**Task statement**
Pictures aside, print all of the data below exactly as written.

┌─ Source data

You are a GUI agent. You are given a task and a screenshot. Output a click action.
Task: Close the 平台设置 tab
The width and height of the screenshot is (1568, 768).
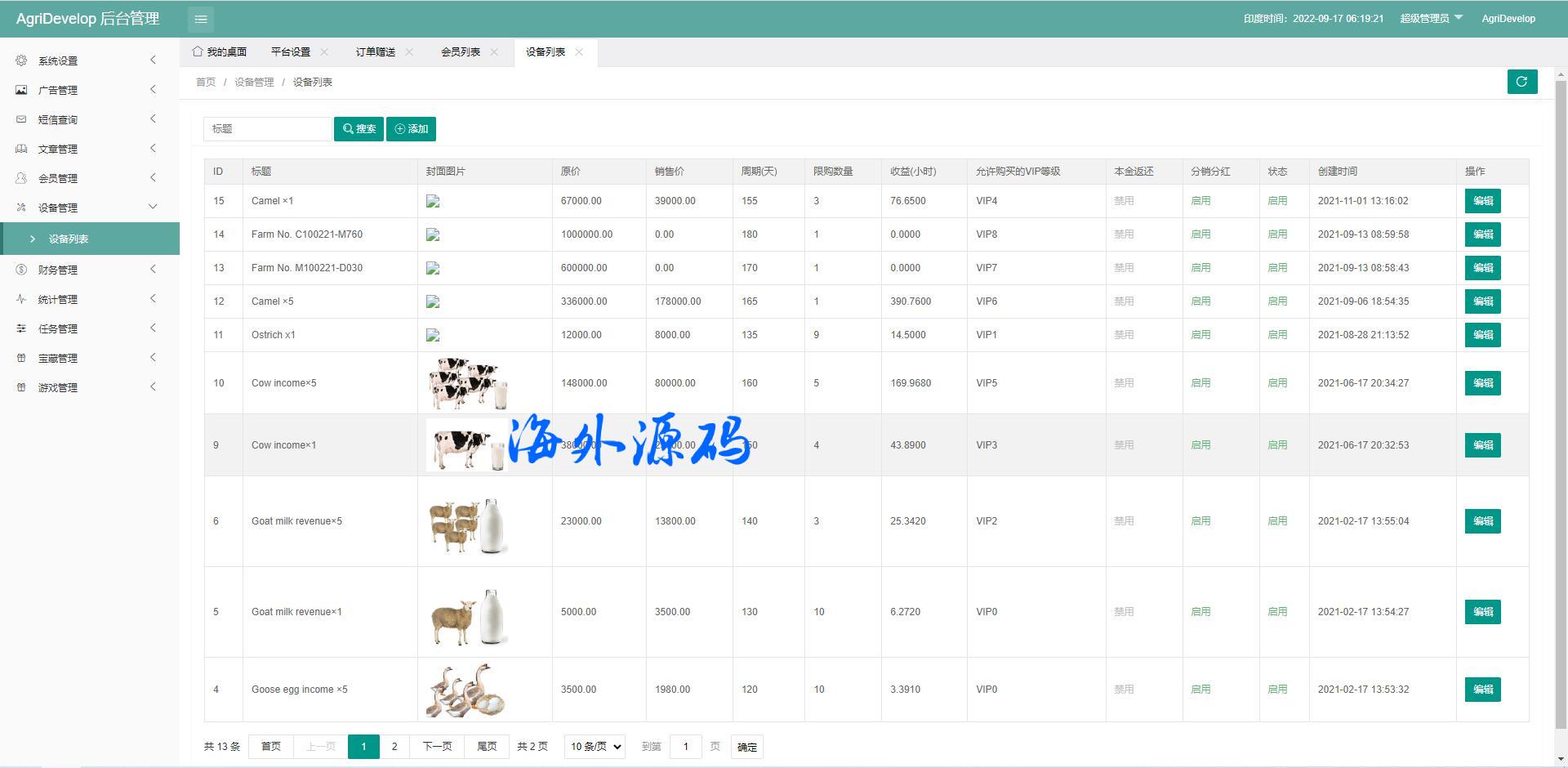(324, 52)
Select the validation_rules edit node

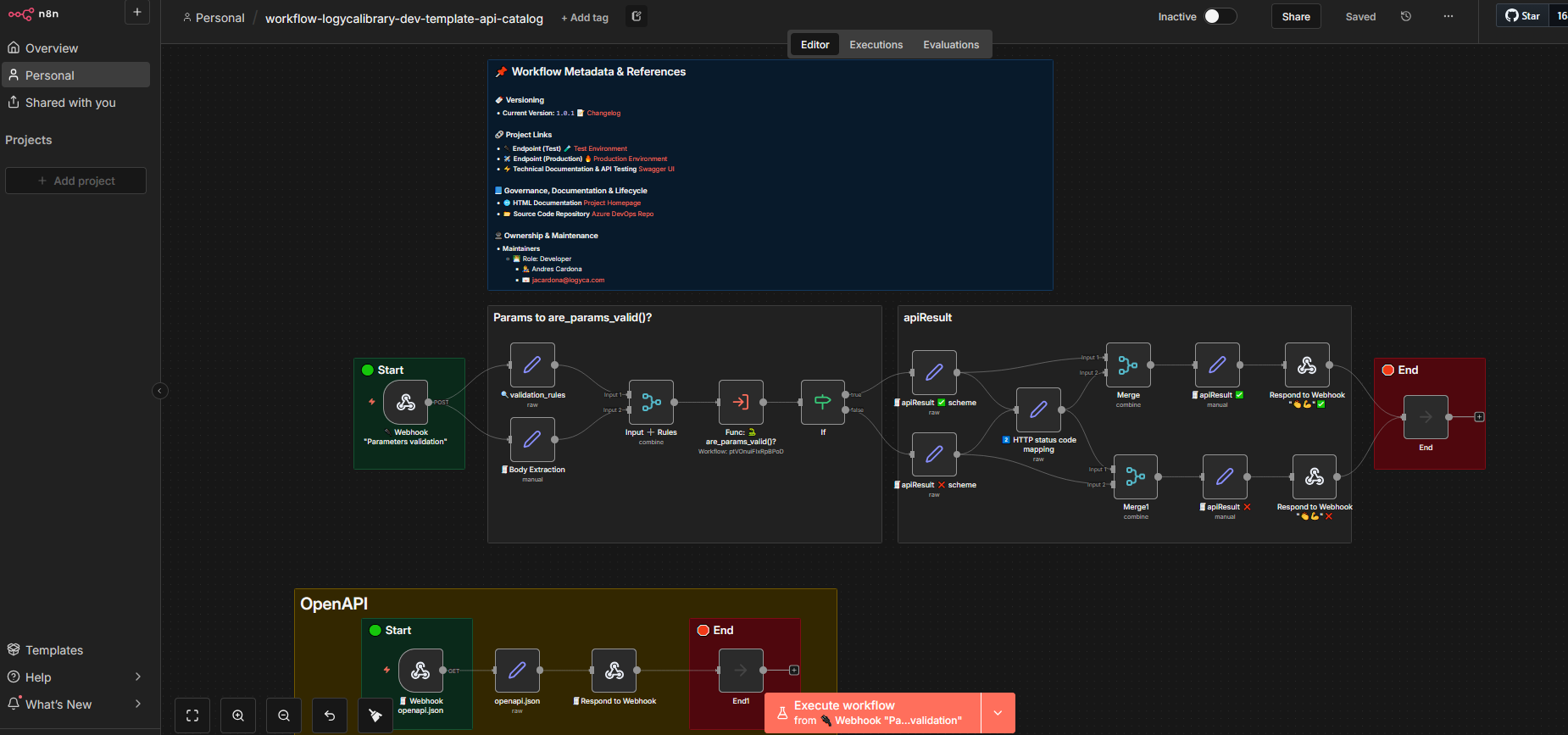(532, 365)
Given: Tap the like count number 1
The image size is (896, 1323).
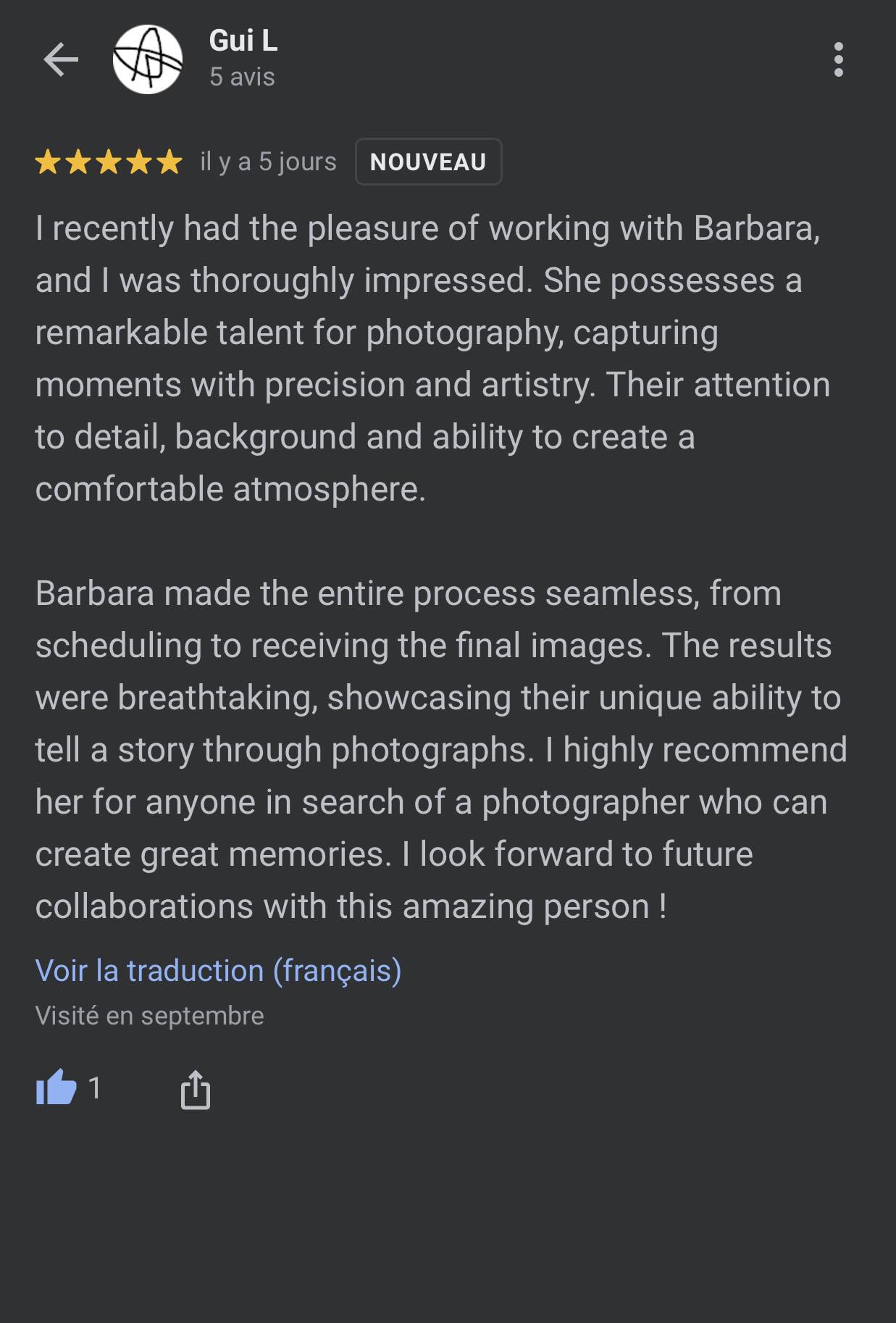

└─

**Exercise solution**
You are a GUI agent. You are given a task and a screenshot. Output a click action.
Task: Close the 平台设置 tab
The width and height of the screenshot is (1568, 768).
(324, 52)
Select the validation_rules edit node

(532, 365)
Given: Tap the like count number 1
The image size is (896, 1323).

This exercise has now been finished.